If a record holds a picture, leave the picture out; return everything else exactly.

*** Opening Given records ***

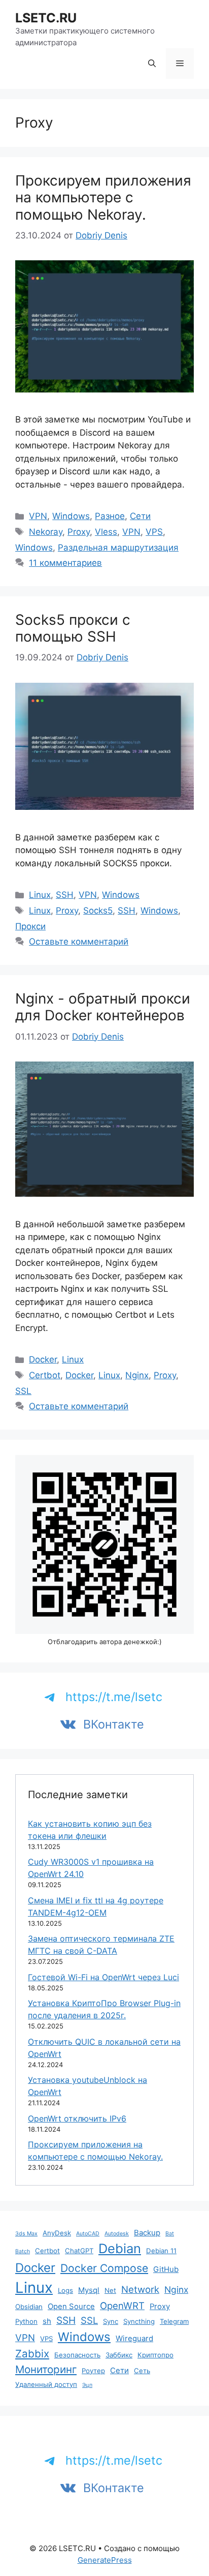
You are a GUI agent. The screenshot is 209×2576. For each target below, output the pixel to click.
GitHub (166, 2269)
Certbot (44, 1375)
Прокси (30, 926)
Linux (40, 895)
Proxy (78, 532)
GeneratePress (105, 2560)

*** Closing Given records ***

> **Final answer**
You are a GUI agent. The screenshot is 209×2576. For each target below, output the pixel to click.
GitHub (166, 2269)
Certbot (44, 1375)
Прокси (30, 926)
Linux (40, 895)
Proxy (78, 532)
GeneratePress (105, 2560)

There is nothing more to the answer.